Two senior housing advocacy groups are joining forces in the hope of establishing a new model of senior housing that could be replicated throughout the city’s most vulnerable communities.
The $33 million development by The Renaissance Collaborative and Housing Opportunities and Maintenance for the Elderly (H.O.M.E.) aims to bring an affordable, six-story, 71-unit apartment building to Washington Park that would be built on three longtime vacant lots.
The development would bring a model of “intergenerational housing” — a concept rooted in the belief that seniors shouldn’t be put out to pasture to live separately from younger generations, the organizations said.
Gail Schechter, executive director of HOME, said people of all ages should be able to live communally and benefit from each other’s lived experiences.
“We have to answer an important question, and it is why do we create any kind of segregated housing?” Schechter said. “Unfortunately, seniors — especially low-income seniors — tend to be pushed into these institutional environments all by themselves and are often forgotten about.”
The Abrams Intergenerational Village would be located in the 5300 block of South Calumet Avenue across the street from The Renaissance Collaborative’s existing senior village building, which rents to low-income seniors.
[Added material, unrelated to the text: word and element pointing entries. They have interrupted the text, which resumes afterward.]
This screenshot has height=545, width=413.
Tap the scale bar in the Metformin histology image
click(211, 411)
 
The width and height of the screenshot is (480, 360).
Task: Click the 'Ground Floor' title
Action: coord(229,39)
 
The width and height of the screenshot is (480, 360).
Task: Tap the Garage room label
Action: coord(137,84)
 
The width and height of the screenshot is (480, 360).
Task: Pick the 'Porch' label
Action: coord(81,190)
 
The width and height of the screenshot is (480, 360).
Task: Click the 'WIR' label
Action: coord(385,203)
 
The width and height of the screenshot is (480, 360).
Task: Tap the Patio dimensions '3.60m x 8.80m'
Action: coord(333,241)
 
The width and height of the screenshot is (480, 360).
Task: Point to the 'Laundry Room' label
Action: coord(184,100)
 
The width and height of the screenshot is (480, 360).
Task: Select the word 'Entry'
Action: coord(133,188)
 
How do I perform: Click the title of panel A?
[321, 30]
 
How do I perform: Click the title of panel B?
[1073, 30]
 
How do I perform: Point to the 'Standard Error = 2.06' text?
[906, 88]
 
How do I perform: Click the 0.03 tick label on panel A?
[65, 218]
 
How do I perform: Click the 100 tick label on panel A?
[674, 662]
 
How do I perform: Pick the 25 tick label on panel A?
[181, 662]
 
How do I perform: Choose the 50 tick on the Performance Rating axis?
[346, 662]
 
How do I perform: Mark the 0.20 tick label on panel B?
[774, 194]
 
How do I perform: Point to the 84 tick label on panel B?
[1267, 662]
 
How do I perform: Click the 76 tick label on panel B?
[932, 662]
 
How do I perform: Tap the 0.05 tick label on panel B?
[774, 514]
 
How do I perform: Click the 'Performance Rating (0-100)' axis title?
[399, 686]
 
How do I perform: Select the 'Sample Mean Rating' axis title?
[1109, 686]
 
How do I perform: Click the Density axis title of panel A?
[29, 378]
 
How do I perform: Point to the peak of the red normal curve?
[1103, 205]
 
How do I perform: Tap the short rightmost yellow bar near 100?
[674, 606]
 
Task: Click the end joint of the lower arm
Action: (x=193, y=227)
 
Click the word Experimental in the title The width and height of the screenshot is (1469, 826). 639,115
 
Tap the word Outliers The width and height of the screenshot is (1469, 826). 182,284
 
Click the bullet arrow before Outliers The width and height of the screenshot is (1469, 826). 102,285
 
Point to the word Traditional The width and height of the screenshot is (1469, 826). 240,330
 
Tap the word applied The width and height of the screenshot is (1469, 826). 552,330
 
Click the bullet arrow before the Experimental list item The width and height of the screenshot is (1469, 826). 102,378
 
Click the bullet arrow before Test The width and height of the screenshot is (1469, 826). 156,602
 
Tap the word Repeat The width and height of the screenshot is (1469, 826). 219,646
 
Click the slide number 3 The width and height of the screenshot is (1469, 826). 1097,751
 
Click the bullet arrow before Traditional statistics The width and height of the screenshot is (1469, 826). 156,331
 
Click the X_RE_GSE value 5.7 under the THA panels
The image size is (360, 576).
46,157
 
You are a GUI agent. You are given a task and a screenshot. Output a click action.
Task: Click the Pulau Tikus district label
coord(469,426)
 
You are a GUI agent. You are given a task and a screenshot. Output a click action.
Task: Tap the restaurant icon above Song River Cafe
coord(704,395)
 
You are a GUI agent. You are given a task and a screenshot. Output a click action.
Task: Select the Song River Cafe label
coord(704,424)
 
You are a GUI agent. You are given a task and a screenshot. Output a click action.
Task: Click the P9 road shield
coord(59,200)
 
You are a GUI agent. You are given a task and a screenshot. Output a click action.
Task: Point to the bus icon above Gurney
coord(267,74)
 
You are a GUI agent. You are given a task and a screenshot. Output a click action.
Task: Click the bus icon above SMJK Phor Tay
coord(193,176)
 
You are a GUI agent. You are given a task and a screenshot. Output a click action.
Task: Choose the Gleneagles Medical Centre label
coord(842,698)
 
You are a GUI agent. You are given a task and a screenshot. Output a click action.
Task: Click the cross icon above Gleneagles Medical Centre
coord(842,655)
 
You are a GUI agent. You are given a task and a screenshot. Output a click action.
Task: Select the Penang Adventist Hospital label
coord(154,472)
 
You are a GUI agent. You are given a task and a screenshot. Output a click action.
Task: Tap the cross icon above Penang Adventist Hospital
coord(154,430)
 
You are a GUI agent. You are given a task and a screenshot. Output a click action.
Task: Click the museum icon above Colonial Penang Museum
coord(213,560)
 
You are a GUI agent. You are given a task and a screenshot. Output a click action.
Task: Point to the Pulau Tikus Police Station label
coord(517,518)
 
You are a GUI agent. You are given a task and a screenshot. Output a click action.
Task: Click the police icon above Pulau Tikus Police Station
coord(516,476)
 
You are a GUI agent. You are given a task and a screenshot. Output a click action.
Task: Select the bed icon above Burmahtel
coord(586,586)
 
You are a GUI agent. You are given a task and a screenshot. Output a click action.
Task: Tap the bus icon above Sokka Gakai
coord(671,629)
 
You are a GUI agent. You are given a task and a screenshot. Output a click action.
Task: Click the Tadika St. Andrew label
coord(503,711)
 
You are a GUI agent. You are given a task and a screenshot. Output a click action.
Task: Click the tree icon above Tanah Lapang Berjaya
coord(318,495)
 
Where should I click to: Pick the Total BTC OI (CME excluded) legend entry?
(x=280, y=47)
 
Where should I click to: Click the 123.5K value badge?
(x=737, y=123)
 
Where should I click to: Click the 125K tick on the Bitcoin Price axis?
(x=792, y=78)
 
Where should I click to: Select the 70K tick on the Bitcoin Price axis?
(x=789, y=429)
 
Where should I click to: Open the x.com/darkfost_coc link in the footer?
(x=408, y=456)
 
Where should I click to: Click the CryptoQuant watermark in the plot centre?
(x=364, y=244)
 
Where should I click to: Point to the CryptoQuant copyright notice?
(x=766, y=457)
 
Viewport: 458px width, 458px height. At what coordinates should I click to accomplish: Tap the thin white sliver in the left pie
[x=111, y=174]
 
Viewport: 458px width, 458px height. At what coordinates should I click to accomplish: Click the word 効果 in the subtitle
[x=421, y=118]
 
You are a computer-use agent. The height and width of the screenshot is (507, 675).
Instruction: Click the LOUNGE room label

Pat Abrams, executive director of The Renaissance Collaborative, said she has fought for nearly two decades to support housing for multi-generational families, specifically households where grandparents are raising grandchildren.
Abrams said she envisions the block and the new housing development as being a community of grandparents, grandchildren and independent seniors that can grow together in a thriving and safe environment.
“Most people in Chicago are living in an intergenerational housing setting, meaning we are already living in an integrated housing model,” Abrams said. “Just the way we approach housing hasn’t met the demand and need out there.”
The Illinois Department of Aging estimates there are more than 220,000 children under the age of 18 living in grandparent-headed households in the state. Over 100,000 grandparents care for their grandchildren, the department said.
The new development envisions space for 12 low-income seniors to live on a dedicated floor. Each senior would live in their own studio apartment, with shared spaces for communal dining and activities.
The building will also look to help six college students between 18 and 24 years old who are experiencing homelessness and give them a studio apartment. In return, those students would provide “light assistance” to the seniors.
“Our model is communal living where about 12 seniors share meals and activities together,” Gail said. “They will eat together, live together and even have young adults living and working in the building, too.”
Another 21 apartments will be set aside for “grandfamilies,” in which grandparents, aged 55 and older, are raising their grandchildren. They would be scattered throughout the building in two- and three-bedroom apartments.
The rest of the units would provide housing for 32 seniors to live in private studio or two-bedroom apartments.
A community room is planned for the ground floor, which would also feature an easily accessible garden and play areas. A fitness area, library and computer room would also be available to everyone, and there would be an on-site social worker to provide services to children and seniors.
Moody Nolan, one of the nation’s largest Black-owned architecture firms, was enlisted to design Abrams Intergenerational Village. It will be majority owned by the The Renaissance Collaborative, and HOME will have some co-ownership powers.
The project is still searching for full funding from the state and the U.S. Department of Housing and Urban Development, but both groups are confident it will be approved sometime this year.
“I really have been struck by this whole journey since the need for this model is very visible, but there is a silo for funding which continues the same cycle,” Abrams said.
Schechter said the funding and finance system hasn’t kept pace with societal changes to how households look in today’s society.
“They understand that there is a need for senior housing or affordable housing but not projects that try to do both,” Schechter said. “They don’t understand multi-generational housing and how communal living is so important.”